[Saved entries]
= = = = =

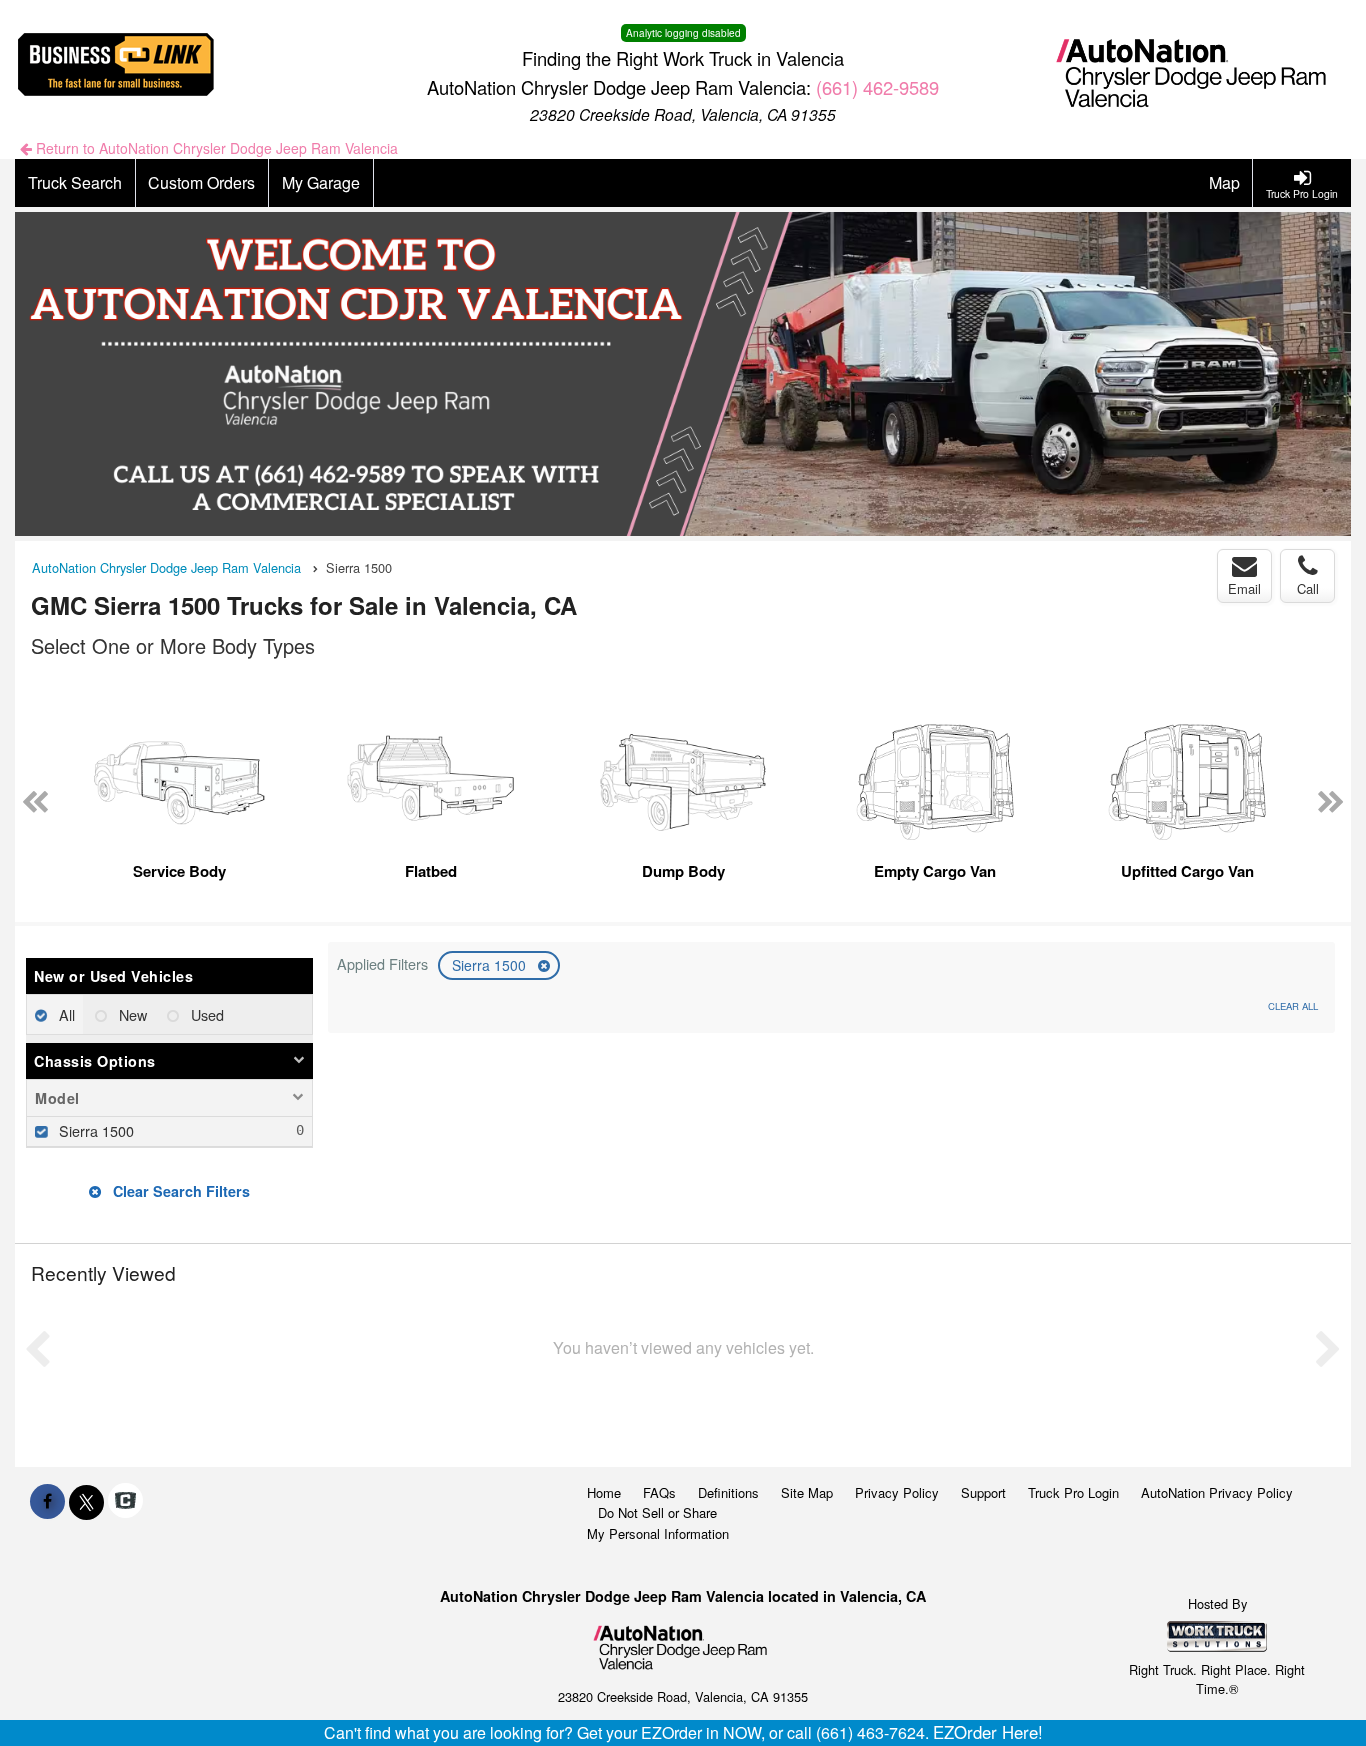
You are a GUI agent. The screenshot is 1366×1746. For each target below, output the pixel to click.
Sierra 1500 (491, 965)
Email (1244, 588)
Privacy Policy (897, 1492)
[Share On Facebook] (47, 1501)
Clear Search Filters (179, 1191)
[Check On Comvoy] (125, 1501)
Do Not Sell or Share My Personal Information (658, 1523)
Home (604, 1492)
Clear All (1293, 1006)
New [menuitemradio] (131, 1014)
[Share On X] (86, 1501)
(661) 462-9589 (877, 87)
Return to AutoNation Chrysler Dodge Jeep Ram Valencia (215, 148)
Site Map (807, 1492)
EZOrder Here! (988, 1732)
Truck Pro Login (1073, 1492)
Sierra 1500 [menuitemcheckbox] (94, 1130)
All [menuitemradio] (65, 1014)
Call (1308, 588)
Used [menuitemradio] (205, 1014)
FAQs (659, 1492)
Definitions (728, 1492)
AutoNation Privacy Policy (1217, 1492)
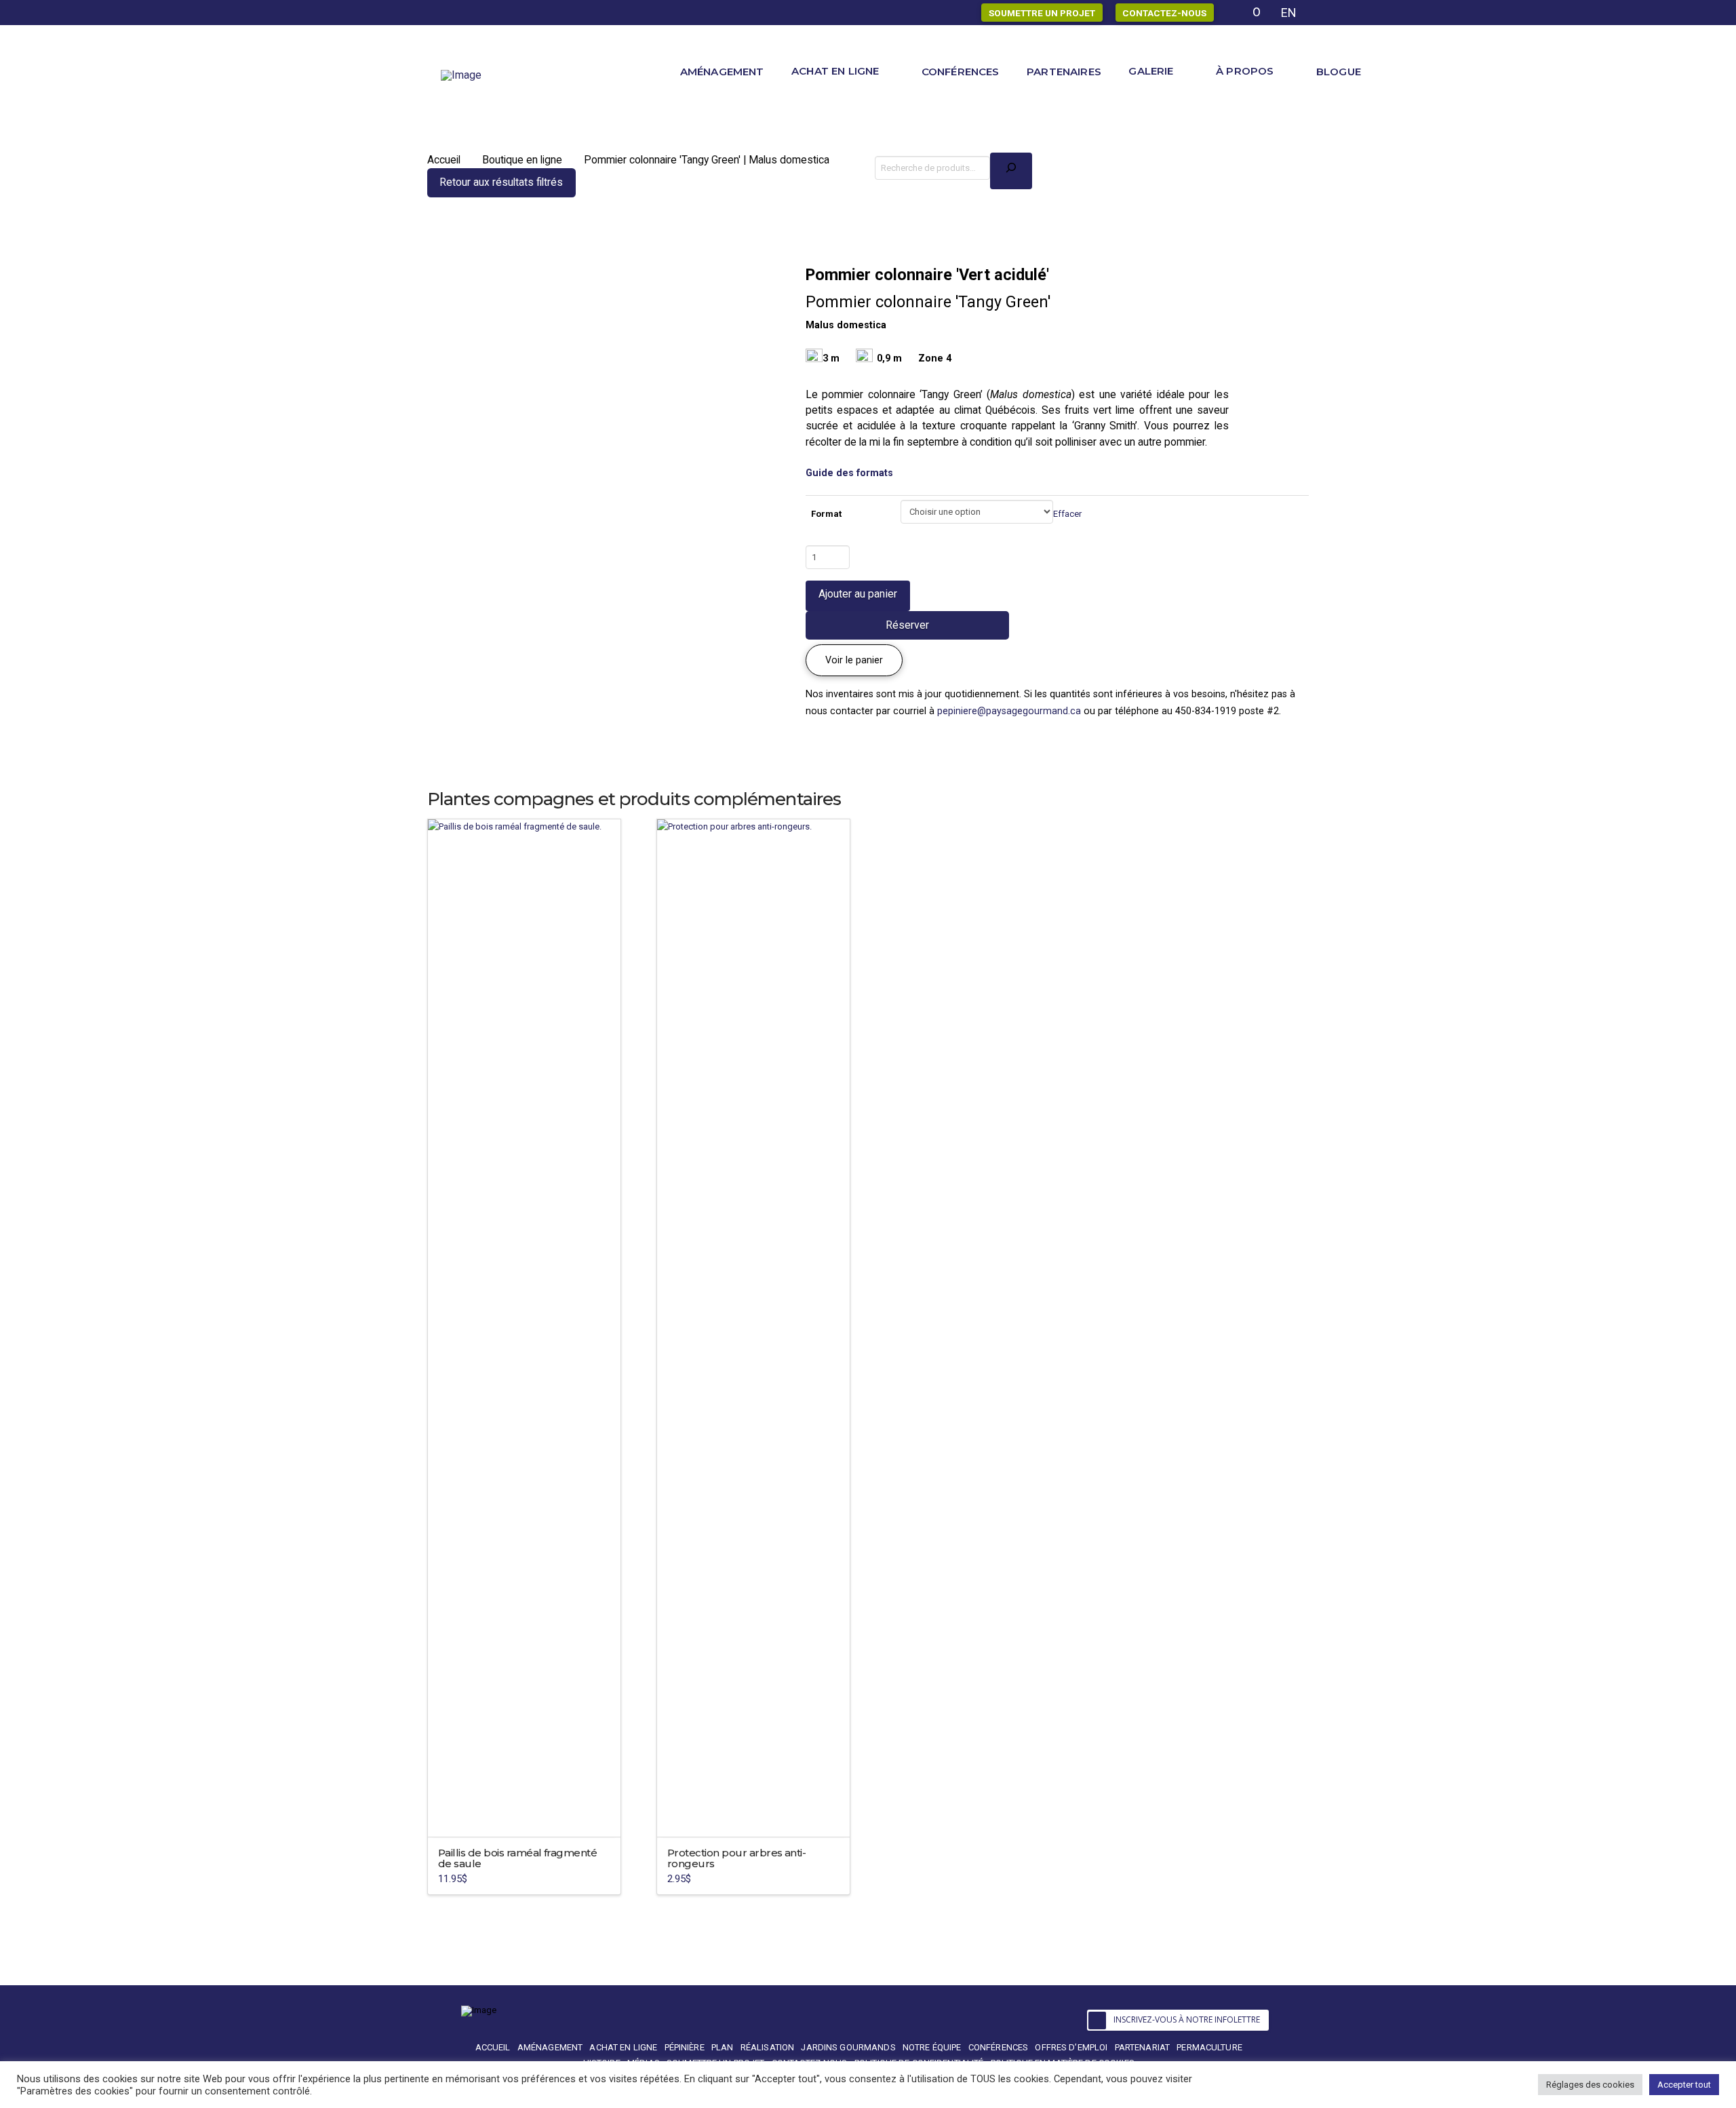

= = = = =

**Problem description:**
Search the data for "menuitemradio". Copy every matching line.

**Answer to this problem:**
New [menuitemradio] (131, 1014)
All [menuitemradio] (65, 1014)
Used [menuitemradio] (205, 1014)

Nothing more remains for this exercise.